Clint Eastwood é o artista mais clássico do cinema contemporâneo. O rigor e a sobriedade formais com que ele nos apresenta os seus filmes remetem à disciplina de um quadro do Renascimento; junto disso, os temas e mensagens veiculadas são tão antigos e universais quanto a própria cultura humana. Clint Eastwood sempre toma as circunstâncias mais particulares (a Segunda Guerra Mundial, o universo do boxe, o “far-west”) para arrancar delas o máximo de pertinência humana, que transcende qualquer tempo e lugar. Os filmes de Eastwood podem muito bem ser estudados como documentos, mas o cineasta vai bem além do documental. Tomemos aqui o caso particular de Os Imperdoáveis (“Unforgiven”, EUA, 1992). Os maiores westerns já produzidos pelo cinema não ficam apenas na discussão das questões particulares da ocupação do oeste americano. Eles ascendem à esfera do mito (personagens e situações míticas), carregado de significado arquetípico. Os grandes “faroestes” são parábolas em que o vazio e a amplidão do espaço diegético (o lugar em que se passa a narrativa fílmica) sugerem a abrangência universal dos conteúdos (o Monumental Valley, imortalizado nos filmes de John Ford, possui uma força poética e sugestiva que vai além de qualquer descrição em palavras); as estórias poderiam acontecer em qualquer lugar ou época, com quaisquer pessoas (já citei o aforismo do nosso Guimarães Rosa: “O sertão é do tamanho do mundo”). Essa dimensão é o melhor dos filmes de “bangue-bangue”. Basta lembrarmos de No Tempo das Diligências, Rastros de Ódio, Sete Homens e um Destino, Duelo de Titãs, Matar ou Morrer, Era Uma Vez no Oeste... Façamos a conexão entre essas obras e as velhas novelas de cavalaria medievais, a literatura sertaneja de Guimarães Rosa (particularmente o romance Grande Sertão: Veredas), os filmes de samurai de Akira Kurosawa, e teremos uma idéia do verdadeiro cosmo de mitos universais que povoam culturas das mais diferentes. As maiores fitas de “bangue-bangue” são carregadas de épico e de lírico misturados e elevados a uma potência que só encontramos nos maiores clássicos da Literatura.

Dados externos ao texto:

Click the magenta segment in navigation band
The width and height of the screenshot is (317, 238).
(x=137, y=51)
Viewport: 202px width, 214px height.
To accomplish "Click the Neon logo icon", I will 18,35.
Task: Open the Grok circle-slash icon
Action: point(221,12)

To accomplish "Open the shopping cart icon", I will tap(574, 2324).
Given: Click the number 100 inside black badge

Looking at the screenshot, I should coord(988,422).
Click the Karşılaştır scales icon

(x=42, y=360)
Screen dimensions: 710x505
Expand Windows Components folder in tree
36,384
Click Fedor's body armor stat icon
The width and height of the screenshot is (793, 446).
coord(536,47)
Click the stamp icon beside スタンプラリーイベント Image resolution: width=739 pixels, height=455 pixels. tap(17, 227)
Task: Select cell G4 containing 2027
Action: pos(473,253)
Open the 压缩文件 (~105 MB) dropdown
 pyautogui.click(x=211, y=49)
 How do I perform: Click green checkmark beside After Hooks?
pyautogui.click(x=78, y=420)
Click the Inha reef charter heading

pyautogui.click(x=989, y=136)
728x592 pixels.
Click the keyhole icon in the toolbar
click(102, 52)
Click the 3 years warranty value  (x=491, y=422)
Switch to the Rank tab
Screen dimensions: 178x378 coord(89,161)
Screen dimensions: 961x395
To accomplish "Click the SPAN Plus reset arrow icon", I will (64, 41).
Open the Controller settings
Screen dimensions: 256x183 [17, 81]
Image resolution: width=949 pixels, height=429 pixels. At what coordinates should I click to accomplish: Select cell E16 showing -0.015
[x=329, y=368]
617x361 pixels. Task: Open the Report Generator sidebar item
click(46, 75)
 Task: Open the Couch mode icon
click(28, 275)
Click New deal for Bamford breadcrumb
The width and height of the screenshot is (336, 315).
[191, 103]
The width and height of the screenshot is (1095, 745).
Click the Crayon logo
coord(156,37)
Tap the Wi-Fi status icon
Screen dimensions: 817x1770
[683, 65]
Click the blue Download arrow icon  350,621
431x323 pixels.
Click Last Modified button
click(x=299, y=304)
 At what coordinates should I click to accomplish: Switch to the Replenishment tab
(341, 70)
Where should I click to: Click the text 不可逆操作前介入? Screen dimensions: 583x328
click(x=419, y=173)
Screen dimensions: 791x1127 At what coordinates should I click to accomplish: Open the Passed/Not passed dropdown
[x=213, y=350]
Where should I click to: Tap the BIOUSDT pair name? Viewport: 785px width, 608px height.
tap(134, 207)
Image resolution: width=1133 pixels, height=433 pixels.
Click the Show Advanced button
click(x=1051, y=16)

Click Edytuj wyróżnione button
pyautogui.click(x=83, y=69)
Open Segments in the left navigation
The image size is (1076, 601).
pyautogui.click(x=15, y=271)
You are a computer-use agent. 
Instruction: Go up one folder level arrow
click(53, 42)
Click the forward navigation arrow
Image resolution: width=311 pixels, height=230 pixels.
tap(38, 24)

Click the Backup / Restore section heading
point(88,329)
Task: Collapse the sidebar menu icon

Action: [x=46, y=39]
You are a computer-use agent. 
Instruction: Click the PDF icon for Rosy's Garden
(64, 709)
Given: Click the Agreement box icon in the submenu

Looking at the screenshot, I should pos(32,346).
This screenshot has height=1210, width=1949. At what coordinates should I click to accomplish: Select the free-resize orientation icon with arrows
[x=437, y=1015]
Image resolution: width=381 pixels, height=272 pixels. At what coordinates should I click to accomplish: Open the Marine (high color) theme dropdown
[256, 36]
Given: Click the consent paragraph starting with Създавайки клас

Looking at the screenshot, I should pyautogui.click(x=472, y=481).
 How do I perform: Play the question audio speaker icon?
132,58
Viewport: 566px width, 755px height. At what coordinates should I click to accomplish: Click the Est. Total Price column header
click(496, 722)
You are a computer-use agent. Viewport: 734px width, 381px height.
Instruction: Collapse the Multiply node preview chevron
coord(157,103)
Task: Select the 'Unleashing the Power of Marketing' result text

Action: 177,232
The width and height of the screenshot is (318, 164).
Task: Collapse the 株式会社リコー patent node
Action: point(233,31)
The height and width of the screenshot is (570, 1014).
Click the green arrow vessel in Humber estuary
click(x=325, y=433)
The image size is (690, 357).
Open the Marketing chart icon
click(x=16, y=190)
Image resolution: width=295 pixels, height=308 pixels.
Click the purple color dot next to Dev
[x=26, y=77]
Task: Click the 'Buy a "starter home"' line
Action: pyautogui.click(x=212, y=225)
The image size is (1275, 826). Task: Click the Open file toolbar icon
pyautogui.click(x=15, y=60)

Em Os Imperdoáveis, Clint Eastwood, mais do que com o épico e com o lírico, vai trabalhar com o terceiro gênero fundamental da Literatura Clássica: o dramático. Este filme – assim como outros do diretor: Sobre Meninos e Lobos (“Mystic River, EUA, 2003), por exemplo – constrói-se como uma tragédia grega clássica: temos aí o indivíduo que se vê preso em uma teia cada vez mais elaborada de acontecimentos cruéis, de uma tal forma que parece (é o que queremos acreditar) ser ação de forças superiores (o destino ou os deuses caprichosos); não obstante, trata-se apenas das conseqüências de suas próprias atitudes. Assim sendo, esse sujeito deve superar o próprio karma para consolidar a mudança de vida e a redenção por pecados passados (ainda que tal redenção seja apenas psicológica, pois o que mais importa às vezes é o indivíduo perdoar-se a si mesmo). Eis o caso do personagem de Clint Eastwood em Os Imperdoáveis – e também em Menina de Ouro (“Million Dollar Baby”, EUA, 2004). Além disso, o filme apresenta de interessante o fato paradoxal de que, para se reabilitar perante si próprio, o ex-pistoleiro tem que voltar a pecar. Alguém aí se lembra de A Hora e Vez de Augusto Matraga, magnífico conto de Guimarães Rosa? Frankie Dunn aceita pegar em armas mais uma (última) vez, com a meta de fazer justiça a outro (vingar a prostituta) e a si mesmo (ganhar a recompensa financeira). Entretanto, o desenrolar dos acontecimentos (eis o aspecto trágico) leva-o a perder a objetividade de suas ações, assim como o equilíbrio tão duramente conquistado ao abandonar a vida do crime; Frankie acaba cometendo atos realmente cruéis; em seu âmago, ele volta a ser e a sentir coisas que acreditava superadas, mas cuja lembrança ainda o atormentava.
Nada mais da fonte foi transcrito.